9. Unbroken: A World War 2 Story of Survival, Resilience, and Redemption by Laura Hillenbrand 

Warning: This one will make you cry too. Louis Zamperini, a former track star turned Army Lieutenant is on a search and rescue mission, when after mechanical difficulties, the plane crashes in the ocean. Along with Russell Allen Phillips and Francis McNamara, the three are forced to live off captured rainwater, raw fish, and birds that happened to land on the raft. On day 33, McNamara dies and is sent off into the sea by Zamperini and Phillips. On day 47, the two reach land in the Marshall Islands and are taken as prisoners of war by the Japanese Navy. His story of resilience and survival will leave you inspired and will definitely make you cry. PS, the movie is fantastic! Definitely give it a watch. 

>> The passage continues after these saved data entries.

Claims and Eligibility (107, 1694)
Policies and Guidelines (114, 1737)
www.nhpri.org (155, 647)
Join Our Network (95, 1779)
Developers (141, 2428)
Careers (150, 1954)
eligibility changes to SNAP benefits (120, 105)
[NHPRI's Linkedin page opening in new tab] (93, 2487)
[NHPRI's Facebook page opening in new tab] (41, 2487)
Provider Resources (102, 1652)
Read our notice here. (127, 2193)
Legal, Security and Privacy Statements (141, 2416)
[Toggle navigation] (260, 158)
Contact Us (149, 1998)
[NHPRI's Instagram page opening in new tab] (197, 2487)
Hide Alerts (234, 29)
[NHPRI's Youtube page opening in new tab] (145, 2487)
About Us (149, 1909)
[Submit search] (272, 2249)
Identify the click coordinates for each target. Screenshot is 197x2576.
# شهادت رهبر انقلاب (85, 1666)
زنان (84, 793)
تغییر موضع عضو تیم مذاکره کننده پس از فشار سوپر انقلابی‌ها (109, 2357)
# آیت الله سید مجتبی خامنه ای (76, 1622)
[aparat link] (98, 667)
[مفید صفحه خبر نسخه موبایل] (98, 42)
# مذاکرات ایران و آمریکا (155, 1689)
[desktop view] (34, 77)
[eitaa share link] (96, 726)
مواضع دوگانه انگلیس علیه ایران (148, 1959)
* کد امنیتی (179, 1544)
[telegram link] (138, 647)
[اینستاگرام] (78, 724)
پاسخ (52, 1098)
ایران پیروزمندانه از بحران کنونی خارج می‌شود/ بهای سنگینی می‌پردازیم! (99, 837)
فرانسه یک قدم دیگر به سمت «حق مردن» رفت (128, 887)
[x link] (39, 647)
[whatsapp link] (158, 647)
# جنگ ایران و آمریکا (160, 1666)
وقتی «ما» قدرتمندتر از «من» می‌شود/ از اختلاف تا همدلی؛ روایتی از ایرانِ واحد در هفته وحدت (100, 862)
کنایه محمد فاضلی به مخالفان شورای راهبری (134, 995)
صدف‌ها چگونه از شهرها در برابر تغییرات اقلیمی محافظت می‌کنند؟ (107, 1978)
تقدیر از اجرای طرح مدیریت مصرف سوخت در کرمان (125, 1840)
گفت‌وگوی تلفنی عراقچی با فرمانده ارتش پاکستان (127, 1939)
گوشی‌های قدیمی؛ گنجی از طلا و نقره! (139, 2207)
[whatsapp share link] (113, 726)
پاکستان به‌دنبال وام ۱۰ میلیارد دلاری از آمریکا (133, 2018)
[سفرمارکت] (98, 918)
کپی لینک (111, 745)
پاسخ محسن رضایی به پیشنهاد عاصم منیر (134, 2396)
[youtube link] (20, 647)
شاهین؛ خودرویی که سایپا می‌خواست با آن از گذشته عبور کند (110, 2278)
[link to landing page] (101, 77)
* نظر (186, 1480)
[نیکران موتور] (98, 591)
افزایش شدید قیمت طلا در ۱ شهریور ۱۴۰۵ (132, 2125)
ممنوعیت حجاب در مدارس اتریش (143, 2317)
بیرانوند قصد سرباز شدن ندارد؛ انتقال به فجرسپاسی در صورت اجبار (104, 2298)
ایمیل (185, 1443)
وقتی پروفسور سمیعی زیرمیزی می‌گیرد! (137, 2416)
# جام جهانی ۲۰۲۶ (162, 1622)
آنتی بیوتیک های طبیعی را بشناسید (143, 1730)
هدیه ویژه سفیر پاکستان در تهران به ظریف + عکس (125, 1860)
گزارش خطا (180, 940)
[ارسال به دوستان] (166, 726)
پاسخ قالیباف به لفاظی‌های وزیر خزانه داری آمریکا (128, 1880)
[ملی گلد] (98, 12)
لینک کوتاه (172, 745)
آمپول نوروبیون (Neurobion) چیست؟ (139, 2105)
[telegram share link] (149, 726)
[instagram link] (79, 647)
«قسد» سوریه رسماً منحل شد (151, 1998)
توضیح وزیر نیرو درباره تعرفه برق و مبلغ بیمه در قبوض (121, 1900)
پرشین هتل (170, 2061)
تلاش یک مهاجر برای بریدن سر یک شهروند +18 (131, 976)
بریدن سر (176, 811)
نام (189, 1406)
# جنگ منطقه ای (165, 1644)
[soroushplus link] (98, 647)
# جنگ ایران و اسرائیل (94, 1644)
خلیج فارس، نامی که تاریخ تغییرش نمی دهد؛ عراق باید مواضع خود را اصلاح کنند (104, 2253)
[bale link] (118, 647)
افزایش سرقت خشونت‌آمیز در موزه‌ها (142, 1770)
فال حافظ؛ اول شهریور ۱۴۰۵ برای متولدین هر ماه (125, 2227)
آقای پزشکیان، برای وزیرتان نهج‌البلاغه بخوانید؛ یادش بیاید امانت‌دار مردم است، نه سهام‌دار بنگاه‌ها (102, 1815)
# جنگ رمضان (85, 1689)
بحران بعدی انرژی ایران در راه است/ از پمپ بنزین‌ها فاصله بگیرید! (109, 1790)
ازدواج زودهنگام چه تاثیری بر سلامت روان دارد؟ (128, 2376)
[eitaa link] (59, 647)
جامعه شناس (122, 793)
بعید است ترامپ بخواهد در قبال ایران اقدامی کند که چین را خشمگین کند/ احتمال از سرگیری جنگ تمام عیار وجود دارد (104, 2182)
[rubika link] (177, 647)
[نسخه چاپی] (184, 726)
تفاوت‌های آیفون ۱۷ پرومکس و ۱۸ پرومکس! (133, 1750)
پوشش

10. Girl, Interrupted by Susanna Kaysen 

Girl, Interrupted is written as memoir by Susanna Kaysen – relating her experiences as an 18 year old girl in a psychiatric hospital. In this, she reflects on the nature of her illness and questions how the doctors treat mental illness. She goes through a period of depersonalization – it is then that she bites open flesh on her hand after being horrified that she has “lost her bones”. It’s an interesting story of a girl who has had to question her sanity and will leave you asking the same question she did – “Was insanity just a matter of dropping the act?” 

 

This Christmas break, after your long nap to recover from finals, make yourself a cup of tea and indulge yourself with a new book. You never know what you might learn.